Looking back on my time in the banking industry, I can identify multiple cases of retroactive sensemaking, cognitive dissonance and the subsequent attempts to reduce equivocality, and systems theory gone awry. The industry is currently in serious flux, and I believe that much of the current instability is due to poor sensemaking and blame. I looked at three examples in the brokerage business: the compensation structure, management efforts to create structure, and the dilemma of bank brokers. These failed examples demonstrate the power of sensemaking, and the damage it can create if used poorly.
The complex nature of banking pay rewards short-term productivity, rather than long-term corporate success. In order to justify their high pay, the bankers must feel as if they are contributing to the success of the company - even if their bonuses require pumping up short-term (and sometimes artificial profits). This gap creates cognitive dissonance, in which they render the outcome sensible by creating a good story to explain it. In the brokerage business, the distinction between annuitized, fee-based compensation and short-term commissions creates a sense of disconnect between the brokers and the clients.

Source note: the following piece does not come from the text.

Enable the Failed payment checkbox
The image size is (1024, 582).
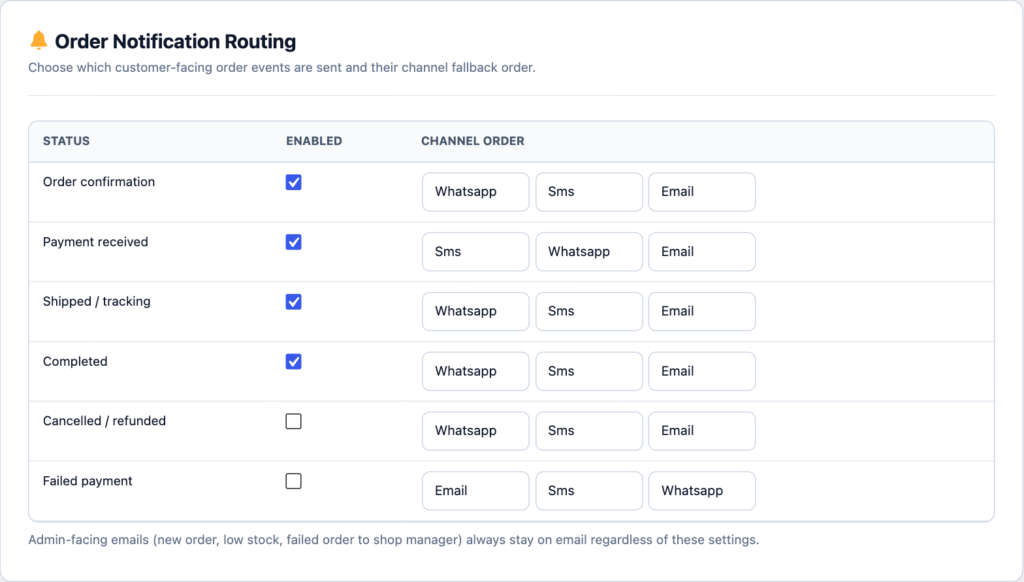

Brokers are encouraged to develop long-term relationships with clients, always working in the client’s best interest and not making recommendations based on potential fees. Transactional business is strongly discouraged in this client model. In this type of relationship, it can take years before a broker is actually paid for his or her work. Meanwhile, managers demand monthly targets. It is entirely impossible for a broker to meet these monthly targets without doing some transactional (read: high commission) work. These dueling messages - make money each month, don’t make decisions based on money - create an enormous amount of cognitive dissonance in brokers. In order to resolve this, many convince themselves that transactional business is in the client’s best interest. And if it magically happens to be in the client’s best interest on the last day of the month, well, then that’s just coincidence. They create a reasonable (albeit often false) story to reduce this tension between their choices.
Systems vs. Chaos Theory
Brokers are an odd bunch, highly independent and authority-averse. Many entered the business because of its slightly chaotic, minimal management structure. They liked the idea of not having a boss and operating on a strictly commission basis. However, as the industry matured, brokerage firms began to create more structure in the form of meetings and layers of managers. I initially worked in an office that was very loosely coupled, with a hands-off manager and very little requirements. People did their work on their time with no interference, demonstrating Margaret Wheatley’s theory that order is a naturally occurring phenomenon. As she stated in 1994, “if people have access to one another and to information, they create the order they need to get the work done.” Unfortunately, as banking and brokerage merged, Wachovia decided to impose a more classic structure, which led to an enormous drop in morale. The firm brought in two managers with military backgrounds, who immediately demanded daily meeting attendance and strict work hours. They looked at the flexibility in the current system and saw nothing but chaos and a lack of control.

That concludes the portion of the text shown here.